ISSN 2686-7206 (Print)

ISSN 2686-925X (Оnlinе)

Vasechko Vyacheslav
The article focuses on the specifics of philosophical consideration and comprehension of books that acquire the status of sacred within a certain sociocultural space. Both in contemporary philosophical discourse and in the discourse of many past eras, there is usually a distancing of professional philosophers from direct engagement with such texts. As a result, the sacred books end up being almost exclusive handled by intellectuals, who either ignore specifically philosophical research methods, or arbitrarily apply them to their opportunistic, pragmatic goals, or limit themselves to the traditional technique of interpreting and commenting on the Holy Scripture.
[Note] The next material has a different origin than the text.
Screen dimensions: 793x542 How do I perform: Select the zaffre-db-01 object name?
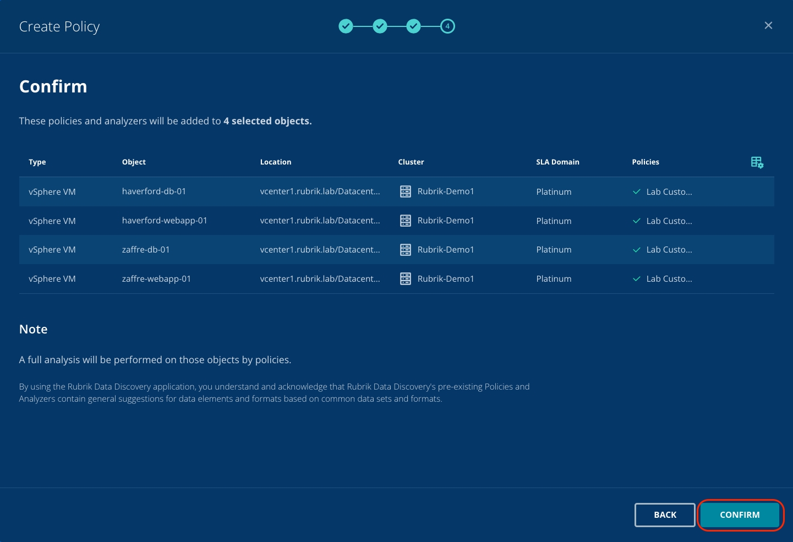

However, for serious thinkers, many sacred books, examined from a specific perspective, turn out, to be very valuable material for testing the strength of their theoretical and methodological tools and the moral and ethical principles they adhere to, despite all possible and even inevitable risks. The article analyzes this problem on the example of Immanuel Kant’s interpretation of the Bible, which played the role of a fundamental culture-forming text in his era.It is shown how the philosopher opposes the rational-critical and doctrinal-theological approaches to reading the Bible, while leaving the reader the right of free choice. The main attention is paid to three small works by Kant, which make up a kind of philosophical trilogy. In the first of them – the “Conjectural Beginning of Human History” – the German thinker, based on the Book of Genesis, gives his own version of the reasons for mankind’s emergence from the state of nature and its transformation into a sovereign subject of historical action. In the second one – “On the Failure of All Attempted Philosophical Theodicies” – Kant, relying on the Book of Job, solves the problem of God’s goodness/non-goodness in the light of the evidence of evil and suffering as an ontological datum. The third work – “The End of All Things” – deals with the Book of Revelation and treats from a philosophical point of view one of the most important religious topics – the apocalyptic destruction of humanity (the Last Judgment, the end of the world, the cessation of historical time). The article demonstrates the heuristic potential of Kant’s rational-critical methodology, which has not lost its significance even today. 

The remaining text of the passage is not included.